A chiral agent is always necessary to differentiate the enantiomers. The most used methods to determine the ee are

• the GC with a chiral stationnary phase,
• HPLC with a chiral stationnary phase,
• NMR with chiral lanthanides.

Gazeous chromatography

The stationnary phase of the column is chiral and only composed of one enantiomer (for instance the R configuration). When a racemic melange passes through the column, the enantiomers R’ and S’ have a different interaction with the chiral stationnary phase with which they form diastereoisomeric complexes.

The main interactions can be H bonds, sterical interactions or dipole-dipole interactions.  As the interactions have not the same strength, the enantiomers R’ and S’ have a different retention time and exit the column separately, giving two peaks.

The advantages of this method is that one the condition of experimentation are setted up, the analysis is fast and has a high sensibility. It can detect an enantiomer even if its proportion in the solution is about 0.5%. Moreover, the analysis separates the species composing the sample and we can select the portion of the solution that we want to analyse next.

When we use this method, the racemic melange has first to be tested to be sure that the enantiomers can be separated and that the ratio of the areas of the peaks is 50:50.

NMR

This technique is not as sensible as the GC but it is very fast and cheap.

Normally, enantiomers have the same NMR spectrum because the interatomic distances are identical for the two enantiomers. Diastereoisomers have spectra that can be distinguished. To distinguish two enaintiomers we will thus transform them into diastereoisomers.

To do so, we use two types of chiral reactants.

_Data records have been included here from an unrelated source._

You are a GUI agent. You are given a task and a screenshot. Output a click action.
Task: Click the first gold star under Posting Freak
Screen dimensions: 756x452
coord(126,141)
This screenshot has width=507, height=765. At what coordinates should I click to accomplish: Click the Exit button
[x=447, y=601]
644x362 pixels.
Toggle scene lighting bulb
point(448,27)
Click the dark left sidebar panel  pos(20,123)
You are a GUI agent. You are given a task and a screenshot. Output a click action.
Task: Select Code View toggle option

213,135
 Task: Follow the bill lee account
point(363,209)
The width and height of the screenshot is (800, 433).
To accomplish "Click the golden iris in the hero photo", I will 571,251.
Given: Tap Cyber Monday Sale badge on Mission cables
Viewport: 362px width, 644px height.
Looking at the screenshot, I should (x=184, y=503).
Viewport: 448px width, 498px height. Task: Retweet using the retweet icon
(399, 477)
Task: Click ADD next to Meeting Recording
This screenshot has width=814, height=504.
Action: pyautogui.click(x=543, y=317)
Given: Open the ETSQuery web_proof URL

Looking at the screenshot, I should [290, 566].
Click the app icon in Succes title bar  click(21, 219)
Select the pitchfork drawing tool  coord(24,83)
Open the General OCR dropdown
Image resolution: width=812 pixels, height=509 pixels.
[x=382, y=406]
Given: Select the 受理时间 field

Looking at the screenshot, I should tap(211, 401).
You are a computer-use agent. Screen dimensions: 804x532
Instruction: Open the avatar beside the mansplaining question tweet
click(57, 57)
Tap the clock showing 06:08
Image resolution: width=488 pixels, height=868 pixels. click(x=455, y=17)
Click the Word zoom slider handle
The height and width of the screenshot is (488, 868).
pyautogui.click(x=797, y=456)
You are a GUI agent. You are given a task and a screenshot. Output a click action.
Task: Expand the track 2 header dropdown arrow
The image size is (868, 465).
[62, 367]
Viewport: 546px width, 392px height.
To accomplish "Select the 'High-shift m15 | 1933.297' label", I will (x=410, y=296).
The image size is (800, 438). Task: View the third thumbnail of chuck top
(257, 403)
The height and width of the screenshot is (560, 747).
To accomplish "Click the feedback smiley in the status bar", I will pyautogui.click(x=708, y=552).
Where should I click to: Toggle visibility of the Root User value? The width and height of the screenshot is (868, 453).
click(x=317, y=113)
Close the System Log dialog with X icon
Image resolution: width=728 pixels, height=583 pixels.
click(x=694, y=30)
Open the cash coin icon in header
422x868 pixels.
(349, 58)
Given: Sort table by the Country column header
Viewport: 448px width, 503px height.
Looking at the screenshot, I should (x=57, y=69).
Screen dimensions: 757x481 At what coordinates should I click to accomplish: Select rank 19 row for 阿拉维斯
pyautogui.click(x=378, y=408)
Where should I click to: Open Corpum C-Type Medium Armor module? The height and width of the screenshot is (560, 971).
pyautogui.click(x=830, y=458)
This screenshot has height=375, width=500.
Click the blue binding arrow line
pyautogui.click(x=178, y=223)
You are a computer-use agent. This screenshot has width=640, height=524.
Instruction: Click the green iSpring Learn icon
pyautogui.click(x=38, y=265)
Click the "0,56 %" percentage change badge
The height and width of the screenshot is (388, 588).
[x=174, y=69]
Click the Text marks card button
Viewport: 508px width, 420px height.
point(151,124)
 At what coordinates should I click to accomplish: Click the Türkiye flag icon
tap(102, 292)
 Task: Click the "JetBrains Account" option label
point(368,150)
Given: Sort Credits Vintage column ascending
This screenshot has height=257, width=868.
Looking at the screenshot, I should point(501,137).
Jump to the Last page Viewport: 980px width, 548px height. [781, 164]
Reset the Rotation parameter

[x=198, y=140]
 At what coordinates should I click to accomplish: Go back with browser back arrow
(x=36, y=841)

• chiral agent of derivatisation
• chiral lanthanides

A chiral agent of derivatisation is a chiral compound optically pure that interacts with the enantiomers. The most used one is the Mosher’s acid (α-methoxy-α-trifluoromethylphenylacetic acid (MTPA)).

This reactant forms a covalent liaison with the enantiomer to form diastereoisomers with an important difference of chemical displacement. The ratio between the areas gives the enantiomeric excess.

The method with chiral lanthanides is more used than the method with a chiral agent of derivation.

Lanthanides allow a widening of the NMR spectrum  by the displacement of the signals towards the low fields. The salt of  lanthanide is added bit by bit to the sample to observe the separation of the signals. They form a complex with the enantiomer without covalent liaison but still give an important separation of chemical displacement.

The disadvantages of this method is that it takes more time (the salt is added slowly) and that the salt is expensive.